## [REQUIRED WORK]
Below is a block of entries; repeat exactly the lines starting at the line that contains "Open the 教研中心 sidebar icon" and ending at the line that contains "Where should I", both included.

## [EXCERPTED RECORDS]
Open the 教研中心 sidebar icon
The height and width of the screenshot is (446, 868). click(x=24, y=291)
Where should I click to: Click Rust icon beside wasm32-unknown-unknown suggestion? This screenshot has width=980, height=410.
==
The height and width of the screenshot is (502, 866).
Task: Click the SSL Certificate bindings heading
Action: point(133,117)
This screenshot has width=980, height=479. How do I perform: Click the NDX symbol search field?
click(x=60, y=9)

## [SOLUTION FOR THIS EXERCISE]
Open the 教研中心 sidebar icon
The height and width of the screenshot is (446, 868). click(x=24, y=291)
Where should I click to: Click Rust icon beside wasm32-unknown-unknown suggestion? This screenshot has width=980, height=410.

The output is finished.